From: Chuck Lever <cel@citi.umich.edu>
Subject: Re: [NFS] Re: [PATCH][RFC] NFS: Improving the access cache
Date: Wed, 03 May 2006 00:42:51 -0400
Message-ID: <445834CB.4050408@citi.umich.edu>
References: <444EC96B.80400@RedHat.com>	<17486.64825.942642.594218@cse.unsw.edu.au>	<444F88EF.5090105@RedHat.com> <17487.62730.16297.979429@cse.unsw.edu.au> <44572B33.4070100@RedHat.com>
Reply-To: cel@citi.umich.edu
Mime-Version: 1.0
Content-Type: text/plain; charset=ISO-8859-1; format=flowed
Cc: nfs@lists.sourceforge.net, linux-fsdevel@vger.kernel.org
Return-path: <linux-fsdevel-owner@vger.kernel.org>
To: Steve Dickson <SteveD@redhat.com>
In-Reply-To: <44572B33.4070100@RedHat.com>
Sender: linux-fsdevel-owner@vger.kernel.org
List-ID: <nfs.lists.sourceforge.net>

Steve Dickson wrote:
> Talking with Trond, he would like to do something slightly different
> which I'll outline here to make sure we are all on the same page....
> 
> Basically we would maintain one global hlist (i.e. link list) that
> would contain all of the cached entries; then each nfs_inode would
> have its own LRU hlist that would contain entries that are associated
> with that nfs_inode. So each entry would be on two lists, the
> global hlist and hlist in the nfs_inode.
> 
> We would govern memory consumption by only allowing 30 entries
> on any one hlist in the nfs_inode and by registering the globe
> hlist with the VFS shrinker which will cause the list to be prune
> when memory is needed. So this means, when the 31st entry was added
> to the hlist in the nfs_inode, the least recently used entry would
> be removed.
> 
> Locking might be a bit tricky, but do able... To make this scalable,
> I would think we would need global read/write spin_lock. The read_lock()
> would be taken when the hlist in the inode was searched and the
> write_lock() would taken when the hlist in the inode was changed
> and when the global list was prune.

For the sake of discussion, let me propose some design alternatives.

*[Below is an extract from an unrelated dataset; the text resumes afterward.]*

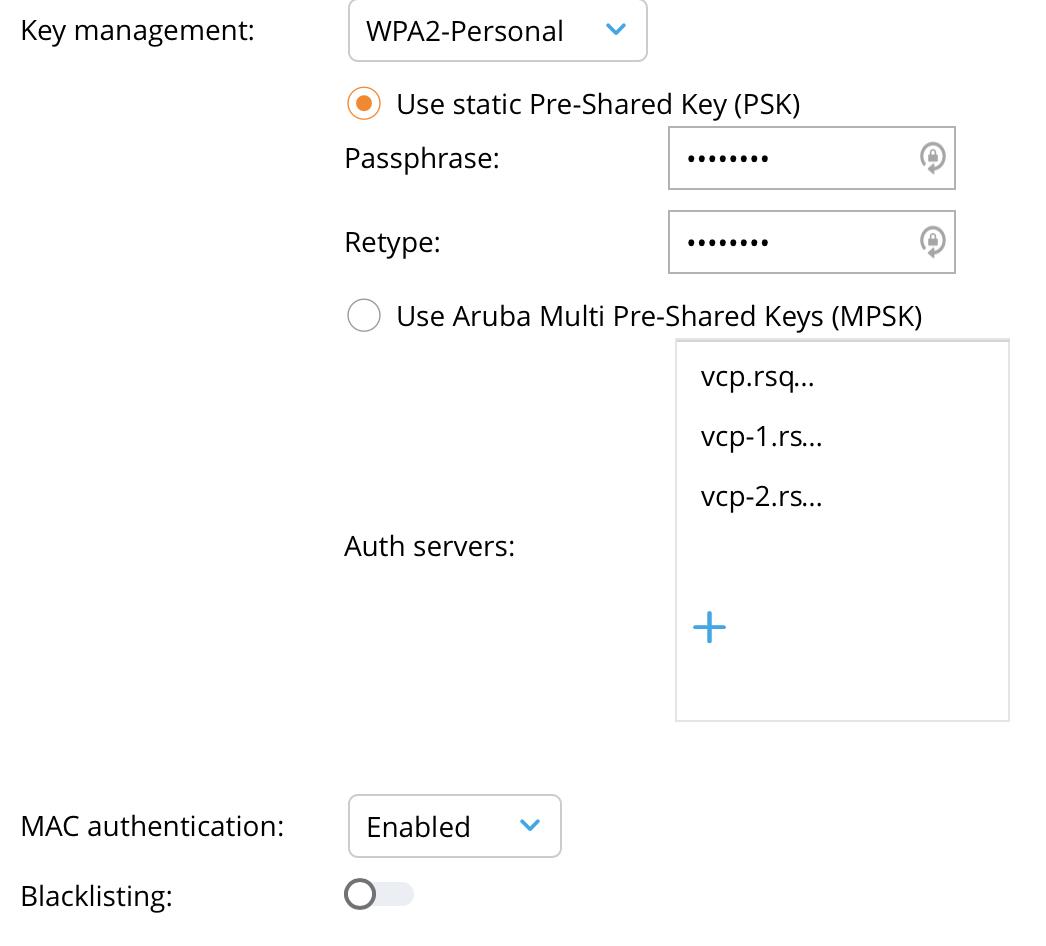Screen dimensions: 1046x946
Task: Click the orange filled radio indicator
Action: [364, 103]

1.  We already have cache shrinkage built in: when an inode is purged 
due to cache shrinkage, the access cache for that inode is purged as 
well.  In other words, there is already a mechanism for external memory 
pressure to shrink this cache.  I don't see a strong need to complicate 
matters by adding more cache shrinkage than already exists with normal 
inode and dentry cache shrinkage.

Now you won't need to hold a global lock to serialize normal accesses 
with purging and cache garbage collection.  Eliminating global 
serialization is a Good Thing (tm).

2.  Use a radix tree per inode.  The radix tree key is a uid or gid, and 
each node in a tree stores the access mask for that {inode, uid} tuple. 
  This seems a lot simpler to implement than a dual hlist, and will 
scale automatically with a large number of uids accessing the same 
inode.  The nodes are small, and you don't need to allocate a big chunk 
of contiguous memory for a hash table.

3.  Instead of serializing by spinning, you should use a semaphore.  The 
reason for this is that when multiple processes owned by the same uid 
access the same inode concurrently, only the first process should be 
allowed to generate a real ACCESS request; otherwise they will race and 
potentially all of them could generate the same ACCESS request concurrently.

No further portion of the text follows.